Refined 3D index

TL;DR

This paper introduces a refined 3D index for 3-manifolds, enhancing the original by capturing additional symmetries, providing explicit formulas, and enabling finer distinctions among manifolds and gauge theory phases.

Contribution

It develops a new refined index based on Dehn surgery and triangulations, with explicit formulas, invariance checks, and a computational tool for evaluation.

Findings

Derived an explicit infinite-sum formula for the refined index.

Confirmed invariance under triangulation and presentation changes.

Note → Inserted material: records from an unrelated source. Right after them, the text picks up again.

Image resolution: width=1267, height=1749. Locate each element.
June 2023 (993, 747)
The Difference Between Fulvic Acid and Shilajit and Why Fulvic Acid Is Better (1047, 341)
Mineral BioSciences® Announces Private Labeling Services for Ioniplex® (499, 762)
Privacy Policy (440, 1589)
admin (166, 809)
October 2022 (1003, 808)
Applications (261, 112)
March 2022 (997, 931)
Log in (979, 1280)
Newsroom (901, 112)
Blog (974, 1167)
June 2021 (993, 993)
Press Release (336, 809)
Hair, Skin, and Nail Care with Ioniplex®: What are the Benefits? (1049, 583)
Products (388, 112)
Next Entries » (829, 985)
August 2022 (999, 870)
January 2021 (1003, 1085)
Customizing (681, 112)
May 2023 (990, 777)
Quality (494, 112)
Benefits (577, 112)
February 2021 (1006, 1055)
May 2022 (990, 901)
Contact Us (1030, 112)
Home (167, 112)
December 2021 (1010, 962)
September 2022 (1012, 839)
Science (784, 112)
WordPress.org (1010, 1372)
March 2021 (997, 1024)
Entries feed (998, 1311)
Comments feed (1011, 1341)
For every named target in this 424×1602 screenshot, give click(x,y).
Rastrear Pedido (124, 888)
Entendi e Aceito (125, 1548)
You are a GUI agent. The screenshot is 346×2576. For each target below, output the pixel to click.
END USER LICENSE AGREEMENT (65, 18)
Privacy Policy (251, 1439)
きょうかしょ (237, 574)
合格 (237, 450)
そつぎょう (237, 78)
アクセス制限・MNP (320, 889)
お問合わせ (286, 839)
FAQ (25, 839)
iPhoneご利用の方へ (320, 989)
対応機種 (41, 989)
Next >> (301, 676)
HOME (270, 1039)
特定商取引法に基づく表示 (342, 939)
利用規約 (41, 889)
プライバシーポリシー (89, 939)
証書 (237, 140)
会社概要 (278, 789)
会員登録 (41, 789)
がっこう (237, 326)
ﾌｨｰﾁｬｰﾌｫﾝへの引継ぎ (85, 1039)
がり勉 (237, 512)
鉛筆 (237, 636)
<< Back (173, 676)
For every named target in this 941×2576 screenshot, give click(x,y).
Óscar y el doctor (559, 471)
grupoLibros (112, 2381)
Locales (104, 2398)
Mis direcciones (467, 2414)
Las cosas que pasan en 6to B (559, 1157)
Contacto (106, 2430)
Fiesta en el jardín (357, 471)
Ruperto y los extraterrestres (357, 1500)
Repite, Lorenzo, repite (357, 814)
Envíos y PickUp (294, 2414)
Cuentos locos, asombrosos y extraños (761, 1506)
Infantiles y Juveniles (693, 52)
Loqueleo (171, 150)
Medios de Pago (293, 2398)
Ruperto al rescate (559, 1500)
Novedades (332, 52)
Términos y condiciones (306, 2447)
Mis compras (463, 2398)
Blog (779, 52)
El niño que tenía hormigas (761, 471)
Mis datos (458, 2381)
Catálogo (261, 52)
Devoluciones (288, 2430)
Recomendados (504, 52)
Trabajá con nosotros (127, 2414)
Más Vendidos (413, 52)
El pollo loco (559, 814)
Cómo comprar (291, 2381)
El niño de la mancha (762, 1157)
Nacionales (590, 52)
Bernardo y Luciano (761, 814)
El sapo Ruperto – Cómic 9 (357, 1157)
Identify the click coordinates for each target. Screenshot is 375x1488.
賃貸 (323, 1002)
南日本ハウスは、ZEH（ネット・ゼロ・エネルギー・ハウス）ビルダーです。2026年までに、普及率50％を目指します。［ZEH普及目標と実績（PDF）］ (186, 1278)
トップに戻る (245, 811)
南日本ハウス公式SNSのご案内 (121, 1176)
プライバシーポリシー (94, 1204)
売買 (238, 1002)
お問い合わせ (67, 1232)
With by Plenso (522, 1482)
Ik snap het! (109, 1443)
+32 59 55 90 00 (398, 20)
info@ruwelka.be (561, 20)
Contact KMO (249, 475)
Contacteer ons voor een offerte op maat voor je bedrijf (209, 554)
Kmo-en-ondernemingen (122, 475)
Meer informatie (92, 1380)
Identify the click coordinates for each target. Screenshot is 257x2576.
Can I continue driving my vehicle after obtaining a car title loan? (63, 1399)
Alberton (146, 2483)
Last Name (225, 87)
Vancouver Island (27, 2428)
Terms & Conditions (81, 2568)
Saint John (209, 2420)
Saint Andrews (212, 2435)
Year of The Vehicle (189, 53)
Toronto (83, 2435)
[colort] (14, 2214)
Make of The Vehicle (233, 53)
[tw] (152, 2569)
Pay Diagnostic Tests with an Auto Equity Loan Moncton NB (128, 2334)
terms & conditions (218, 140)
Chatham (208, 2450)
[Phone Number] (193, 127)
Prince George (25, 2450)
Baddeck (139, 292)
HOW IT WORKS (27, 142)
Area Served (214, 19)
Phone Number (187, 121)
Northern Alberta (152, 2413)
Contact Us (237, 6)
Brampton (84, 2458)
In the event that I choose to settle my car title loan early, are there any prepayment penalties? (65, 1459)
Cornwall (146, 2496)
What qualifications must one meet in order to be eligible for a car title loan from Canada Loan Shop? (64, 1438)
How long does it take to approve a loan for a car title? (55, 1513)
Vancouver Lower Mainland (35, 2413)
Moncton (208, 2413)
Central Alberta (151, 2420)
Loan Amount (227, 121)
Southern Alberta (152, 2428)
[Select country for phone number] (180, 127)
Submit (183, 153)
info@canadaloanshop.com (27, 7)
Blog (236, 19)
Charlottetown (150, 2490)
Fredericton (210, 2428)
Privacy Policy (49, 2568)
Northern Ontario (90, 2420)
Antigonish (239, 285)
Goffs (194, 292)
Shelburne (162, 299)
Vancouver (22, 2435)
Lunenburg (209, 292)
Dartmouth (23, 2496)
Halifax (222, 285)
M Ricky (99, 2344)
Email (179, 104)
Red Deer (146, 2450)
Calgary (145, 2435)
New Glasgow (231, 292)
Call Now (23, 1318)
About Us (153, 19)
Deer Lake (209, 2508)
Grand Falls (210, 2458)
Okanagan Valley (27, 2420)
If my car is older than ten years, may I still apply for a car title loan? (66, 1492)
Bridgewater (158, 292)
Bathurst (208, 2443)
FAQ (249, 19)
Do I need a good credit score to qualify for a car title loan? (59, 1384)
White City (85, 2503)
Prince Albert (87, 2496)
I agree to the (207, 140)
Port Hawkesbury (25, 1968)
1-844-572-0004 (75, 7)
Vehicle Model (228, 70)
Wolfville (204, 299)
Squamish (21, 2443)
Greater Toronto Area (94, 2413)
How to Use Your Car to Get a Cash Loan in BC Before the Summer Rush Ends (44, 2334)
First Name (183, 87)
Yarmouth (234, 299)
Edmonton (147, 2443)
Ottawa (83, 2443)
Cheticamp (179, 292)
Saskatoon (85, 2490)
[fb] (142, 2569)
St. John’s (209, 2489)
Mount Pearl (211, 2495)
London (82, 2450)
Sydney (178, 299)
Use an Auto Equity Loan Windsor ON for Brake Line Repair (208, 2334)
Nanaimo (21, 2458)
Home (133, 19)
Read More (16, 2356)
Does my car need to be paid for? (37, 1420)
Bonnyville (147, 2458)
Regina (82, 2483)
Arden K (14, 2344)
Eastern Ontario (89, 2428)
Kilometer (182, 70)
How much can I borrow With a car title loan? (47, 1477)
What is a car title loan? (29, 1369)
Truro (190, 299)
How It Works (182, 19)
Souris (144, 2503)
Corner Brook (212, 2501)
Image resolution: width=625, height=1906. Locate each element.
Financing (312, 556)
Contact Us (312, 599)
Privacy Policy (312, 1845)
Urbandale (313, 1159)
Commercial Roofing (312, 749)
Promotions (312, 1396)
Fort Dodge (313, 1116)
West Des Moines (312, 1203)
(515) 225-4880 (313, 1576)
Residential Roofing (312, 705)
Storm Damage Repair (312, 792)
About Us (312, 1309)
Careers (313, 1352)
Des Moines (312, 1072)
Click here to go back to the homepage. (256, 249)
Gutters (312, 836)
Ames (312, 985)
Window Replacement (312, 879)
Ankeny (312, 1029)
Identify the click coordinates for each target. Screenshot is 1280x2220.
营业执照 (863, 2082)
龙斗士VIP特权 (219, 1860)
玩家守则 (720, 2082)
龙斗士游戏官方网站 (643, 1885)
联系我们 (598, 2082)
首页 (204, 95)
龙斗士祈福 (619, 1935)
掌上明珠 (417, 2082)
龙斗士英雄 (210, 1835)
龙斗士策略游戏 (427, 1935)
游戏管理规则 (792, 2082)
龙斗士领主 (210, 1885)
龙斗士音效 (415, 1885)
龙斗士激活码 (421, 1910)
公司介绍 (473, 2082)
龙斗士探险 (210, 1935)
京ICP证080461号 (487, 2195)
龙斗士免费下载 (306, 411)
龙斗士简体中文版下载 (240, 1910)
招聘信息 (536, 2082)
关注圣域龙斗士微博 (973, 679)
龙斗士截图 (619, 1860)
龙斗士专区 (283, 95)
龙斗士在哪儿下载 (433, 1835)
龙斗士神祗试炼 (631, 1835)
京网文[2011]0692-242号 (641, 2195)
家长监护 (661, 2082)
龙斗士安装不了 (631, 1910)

Enabled finer distinctions among 3-manifolds and IR phases.

Abstract

We introduce a refined version of the 3D index for 3-manifolds, building on the construction of the 3D $\mathcal{N}=2$ gauge theory $T[M]$ by Dimofte-Gaiotto-Gukov and Gang-Yonekura. The refined index is a superconformal index of $T[M]$ equipped with additional gradings that capture enhanced flavor symmetries of the effective theory. Our construction is based on a Dehn surgery presentation of $M$ in terms of an ideally triangulated link complement $N$. We derive an explicit infinite-sum formula for the refined index and provide nontrivial checks in representative examples, supporting its invariance under changes of triangulation, Dehn surgery presentation, and other auxiliary data. As a strictly stronger invariant, the refined index enables finer distinctions among 3-manifolds and among distinct IR phases of the associated gauge theories. We also introduce a computational tool, \textsc{Refined Index Calculator}, for its explicit evaluation.